How many people actually the best movie of 2011?
I’m stunned. I just read today that the Oscar they hand to the winners at the Academy Awards is just a prop the winners then exchange for the real thing backstage.
It’s almost as if the whole thing was just a show.
That is the easy part to forget, that the Oscars – which are Sunday night – are a show, so suspense and what we might call relatability are important. The only suspense might be whether “The Artist” or “The Descendants” wins best picture, but the smart money says “The Artist” has it in the bag. That’s OK. It’s a sweet, funny, touching movie, and the critics loved it, which is usually the kiss of death.
Oh, and no one saw it.
Hollywood math is always dicey, but figures on total receipts for 2011 from www.the-numbers.com outline things reasonably well. Of of the nine best-picture nominees, only “The Help” was a real hit, bringing in $169.5 million, 11th highest of the year. The top three, by the way, were “Harry Potter and the Deathly Hallows: Part II” ($381 million), “Transformers: Dark of the Moon” ($352.4 million) and “The Twilight Saga: Breaking Dawn, Part 1,” ($276.1 million).
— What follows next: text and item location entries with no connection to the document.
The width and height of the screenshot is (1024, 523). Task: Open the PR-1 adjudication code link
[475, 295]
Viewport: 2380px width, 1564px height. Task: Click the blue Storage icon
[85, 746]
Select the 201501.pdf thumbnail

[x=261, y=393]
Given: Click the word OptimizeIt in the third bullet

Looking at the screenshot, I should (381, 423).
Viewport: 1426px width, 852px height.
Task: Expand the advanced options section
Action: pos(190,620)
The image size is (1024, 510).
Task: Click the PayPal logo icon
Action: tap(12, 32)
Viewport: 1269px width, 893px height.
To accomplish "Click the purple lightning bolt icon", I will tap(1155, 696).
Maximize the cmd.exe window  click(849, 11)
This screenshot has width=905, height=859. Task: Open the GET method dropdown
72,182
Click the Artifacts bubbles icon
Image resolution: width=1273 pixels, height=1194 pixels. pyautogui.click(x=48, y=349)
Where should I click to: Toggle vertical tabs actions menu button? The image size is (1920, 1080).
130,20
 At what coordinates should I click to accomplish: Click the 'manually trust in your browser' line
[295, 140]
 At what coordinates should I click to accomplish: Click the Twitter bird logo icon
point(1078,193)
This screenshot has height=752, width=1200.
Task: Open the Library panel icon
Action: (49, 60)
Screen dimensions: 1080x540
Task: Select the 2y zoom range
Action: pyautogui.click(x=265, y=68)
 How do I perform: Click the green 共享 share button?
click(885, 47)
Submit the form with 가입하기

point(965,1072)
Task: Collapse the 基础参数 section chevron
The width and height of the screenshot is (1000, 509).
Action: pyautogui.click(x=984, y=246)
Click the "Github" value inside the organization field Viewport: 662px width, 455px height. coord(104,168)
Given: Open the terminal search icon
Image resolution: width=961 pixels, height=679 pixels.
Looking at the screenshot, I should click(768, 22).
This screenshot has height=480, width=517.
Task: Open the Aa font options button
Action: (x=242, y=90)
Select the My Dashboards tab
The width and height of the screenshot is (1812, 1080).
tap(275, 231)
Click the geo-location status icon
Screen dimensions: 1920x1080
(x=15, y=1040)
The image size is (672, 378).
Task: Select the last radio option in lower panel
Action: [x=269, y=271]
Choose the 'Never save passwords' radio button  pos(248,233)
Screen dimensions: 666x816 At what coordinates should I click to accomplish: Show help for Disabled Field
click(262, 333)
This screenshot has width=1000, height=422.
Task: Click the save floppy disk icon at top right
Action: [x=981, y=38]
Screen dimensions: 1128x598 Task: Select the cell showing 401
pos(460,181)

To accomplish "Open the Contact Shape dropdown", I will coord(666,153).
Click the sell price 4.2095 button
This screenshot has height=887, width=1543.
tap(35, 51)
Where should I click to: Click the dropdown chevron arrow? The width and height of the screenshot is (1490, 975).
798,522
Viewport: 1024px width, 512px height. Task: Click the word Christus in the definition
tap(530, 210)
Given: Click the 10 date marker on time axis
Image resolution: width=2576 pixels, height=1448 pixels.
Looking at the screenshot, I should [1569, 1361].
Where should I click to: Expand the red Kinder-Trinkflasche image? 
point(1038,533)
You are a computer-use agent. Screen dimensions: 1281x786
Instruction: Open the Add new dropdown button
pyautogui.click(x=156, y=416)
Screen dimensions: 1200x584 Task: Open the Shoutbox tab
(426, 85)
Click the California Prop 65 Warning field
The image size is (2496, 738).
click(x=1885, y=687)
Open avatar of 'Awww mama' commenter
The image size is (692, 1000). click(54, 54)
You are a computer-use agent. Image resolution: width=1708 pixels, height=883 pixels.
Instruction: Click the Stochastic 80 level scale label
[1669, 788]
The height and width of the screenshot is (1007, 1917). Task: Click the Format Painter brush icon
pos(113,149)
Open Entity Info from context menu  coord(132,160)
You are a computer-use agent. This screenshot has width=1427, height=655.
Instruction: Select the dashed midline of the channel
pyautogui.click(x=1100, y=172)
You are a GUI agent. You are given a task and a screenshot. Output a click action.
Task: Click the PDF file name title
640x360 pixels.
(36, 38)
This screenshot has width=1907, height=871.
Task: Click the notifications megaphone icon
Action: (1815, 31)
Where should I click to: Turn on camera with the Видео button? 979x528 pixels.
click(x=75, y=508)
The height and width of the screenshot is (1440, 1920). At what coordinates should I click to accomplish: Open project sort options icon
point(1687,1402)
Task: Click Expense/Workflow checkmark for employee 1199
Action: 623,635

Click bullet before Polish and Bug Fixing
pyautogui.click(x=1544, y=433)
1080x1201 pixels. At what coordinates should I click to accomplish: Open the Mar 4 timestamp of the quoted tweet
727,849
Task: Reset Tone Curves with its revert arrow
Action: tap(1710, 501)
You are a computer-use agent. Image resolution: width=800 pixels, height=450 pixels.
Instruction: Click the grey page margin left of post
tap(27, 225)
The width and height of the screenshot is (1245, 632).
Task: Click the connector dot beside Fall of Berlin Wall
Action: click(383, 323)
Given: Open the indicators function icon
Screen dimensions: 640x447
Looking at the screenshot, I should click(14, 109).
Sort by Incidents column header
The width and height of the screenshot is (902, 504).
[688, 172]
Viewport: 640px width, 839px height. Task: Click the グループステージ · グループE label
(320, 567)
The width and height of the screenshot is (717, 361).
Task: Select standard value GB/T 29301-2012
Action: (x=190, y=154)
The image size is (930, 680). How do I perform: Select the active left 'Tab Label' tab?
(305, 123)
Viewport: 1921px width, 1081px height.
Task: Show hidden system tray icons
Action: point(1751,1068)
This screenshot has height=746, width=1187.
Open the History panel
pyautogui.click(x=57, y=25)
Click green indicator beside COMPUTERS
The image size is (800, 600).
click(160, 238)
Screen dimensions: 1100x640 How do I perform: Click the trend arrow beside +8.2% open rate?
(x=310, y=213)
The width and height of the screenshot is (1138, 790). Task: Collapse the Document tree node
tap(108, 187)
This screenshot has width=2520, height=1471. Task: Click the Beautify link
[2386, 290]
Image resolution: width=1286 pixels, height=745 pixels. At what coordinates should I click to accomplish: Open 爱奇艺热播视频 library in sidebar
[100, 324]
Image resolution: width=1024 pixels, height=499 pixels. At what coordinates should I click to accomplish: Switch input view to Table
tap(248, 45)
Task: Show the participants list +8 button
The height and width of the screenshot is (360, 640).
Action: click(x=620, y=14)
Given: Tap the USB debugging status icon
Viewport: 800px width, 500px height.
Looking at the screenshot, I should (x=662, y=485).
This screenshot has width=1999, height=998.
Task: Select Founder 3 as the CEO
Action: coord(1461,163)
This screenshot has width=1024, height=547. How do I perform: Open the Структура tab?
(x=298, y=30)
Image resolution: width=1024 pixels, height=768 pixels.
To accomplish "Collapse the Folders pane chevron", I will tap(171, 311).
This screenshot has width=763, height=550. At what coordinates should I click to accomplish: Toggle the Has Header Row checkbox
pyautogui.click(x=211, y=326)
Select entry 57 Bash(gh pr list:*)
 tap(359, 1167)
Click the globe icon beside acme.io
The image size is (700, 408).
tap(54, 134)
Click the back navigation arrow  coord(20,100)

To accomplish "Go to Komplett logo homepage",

The second-highest grossing best-picture nominee was “Moneyball” at No. 44, with $75 million, though it should be noted that “War Horse” (No. 74, $44.1 million) didn’t open until Christmas Day, is still in theaters and will likely pass “Moneyball.” Dropping back a bit, we come to No. 47 “Midnight in Paris” and No. 66 “Hugo,” both best-picture nominees. Those are in the range of nice but non-hit movies such as No. 42 “Tower Heist” and the gritty, enjoyable but not-much-of-a-hit No. 56 “The Lincoln Lawyer.” We’re well into the zone called “forgettable.”
My favorite for best picture, “The Descendants,” comes in at No. 79, with $40.3 million, though it’s still in theaters, and it’s Oscar love is probably helping some.
Then let’s go to No. 168, with $5 million, which in Hollywood might as well be three books of Green Stamps. That would be “The Artist.” It’s in black and white. It’s silent. People stayed away. Too bad, because they’re missing a fine movie, one of the two or three best in a weak year.
That’s relatibility. Will people tune in Sunday night to see a movie they ignored win for best picture, best director and, plausibly, best actor and best supporting actress? History says no. Again, they’re missing a good show.